== Input records
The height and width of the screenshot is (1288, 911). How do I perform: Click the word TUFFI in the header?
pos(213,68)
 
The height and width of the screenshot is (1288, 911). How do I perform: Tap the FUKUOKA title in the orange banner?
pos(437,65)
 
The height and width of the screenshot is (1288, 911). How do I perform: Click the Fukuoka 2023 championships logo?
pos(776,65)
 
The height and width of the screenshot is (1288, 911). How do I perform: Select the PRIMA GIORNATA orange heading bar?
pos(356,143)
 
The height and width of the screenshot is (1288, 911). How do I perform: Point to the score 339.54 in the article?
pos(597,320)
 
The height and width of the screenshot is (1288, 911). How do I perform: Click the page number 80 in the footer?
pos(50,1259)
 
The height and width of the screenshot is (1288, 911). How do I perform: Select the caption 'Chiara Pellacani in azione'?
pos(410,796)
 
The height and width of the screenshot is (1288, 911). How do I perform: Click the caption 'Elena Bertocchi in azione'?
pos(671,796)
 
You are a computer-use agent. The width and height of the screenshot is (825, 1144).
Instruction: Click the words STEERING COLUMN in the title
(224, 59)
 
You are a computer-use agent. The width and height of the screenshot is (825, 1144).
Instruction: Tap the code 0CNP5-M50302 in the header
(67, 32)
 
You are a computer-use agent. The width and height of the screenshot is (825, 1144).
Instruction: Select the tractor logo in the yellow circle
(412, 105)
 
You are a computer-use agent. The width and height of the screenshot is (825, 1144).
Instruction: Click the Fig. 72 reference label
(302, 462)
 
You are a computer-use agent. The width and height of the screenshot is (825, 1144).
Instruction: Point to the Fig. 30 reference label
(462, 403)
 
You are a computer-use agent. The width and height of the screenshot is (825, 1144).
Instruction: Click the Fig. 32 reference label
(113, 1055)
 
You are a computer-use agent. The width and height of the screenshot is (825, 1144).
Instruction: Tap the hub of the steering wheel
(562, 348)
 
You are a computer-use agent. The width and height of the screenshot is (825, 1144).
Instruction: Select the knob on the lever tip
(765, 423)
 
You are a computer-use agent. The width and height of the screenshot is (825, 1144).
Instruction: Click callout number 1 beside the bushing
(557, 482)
====
### Problem requirements
Revise the material above by changing every "screenshot" to "screen capture", with everything else left as it is.

### Response to the exercise
The height and width of the screen capture is (1288, 911). How do I perform: Click the word TUFFI in the header?
pos(213,68)
 
The height and width of the screen capture is (1288, 911). How do I perform: Tap the FUKUOKA title in the orange banner?
pos(437,65)
 
The height and width of the screen capture is (1288, 911). How do I perform: Click the Fukuoka 2023 championships logo?
pos(776,65)
 
The height and width of the screen capture is (1288, 911). How do I perform: Select the PRIMA GIORNATA orange heading bar?
pos(356,143)
 
The height and width of the screen capture is (1288, 911). How do I perform: Point to the score 339.54 in the article?
pos(597,320)
 
The height and width of the screen capture is (1288, 911). How do I perform: Click the page number 80 in the footer?
pos(50,1259)
 
The height and width of the screen capture is (1288, 911). How do I perform: Select the caption 'Chiara Pellacani in azione'?
pos(410,796)
 
The height and width of the screen capture is (1288, 911). How do I perform: Click the caption 'Elena Bertocchi in azione'?
pos(671,796)
 
You are a computer-use agent. The width and height of the screen capture is (825, 1144).
Instruction: Click the words STEERING COLUMN in the title
(224, 59)
 
You are a computer-use agent. The width and height of the screen capture is (825, 1144).
Instruction: Tap the code 0CNP5-M50302 in the header
(67, 32)
 
You are a computer-use agent. The width and height of the screen capture is (825, 1144).
Instruction: Select the tractor logo in the yellow circle
(412, 105)
 
You are a computer-use agent. The width and height of the screen capture is (825, 1144).
Instruction: Click the Fig. 72 reference label
(302, 462)
 
You are a computer-use agent. The width and height of the screen capture is (825, 1144).
Instruction: Point to the Fig. 30 reference label
(462, 403)
 
You are a computer-use agent. The width and height of the screen capture is (825, 1144).
Instruction: Click the Fig. 32 reference label
(113, 1055)
 
You are a computer-use agent. The width and height of the screen capture is (825, 1144).
Instruction: Tap the hub of the steering wheel
(562, 348)
 
You are a computer-use agent. The width and height of the screen capture is (825, 1144).
Instruction: Select the knob on the lever tip
(765, 423)
 
You are a computer-use agent. The width and height of the screen capture is (825, 1144).
Instruction: Click callout number 1 beside the bushing
(557, 482)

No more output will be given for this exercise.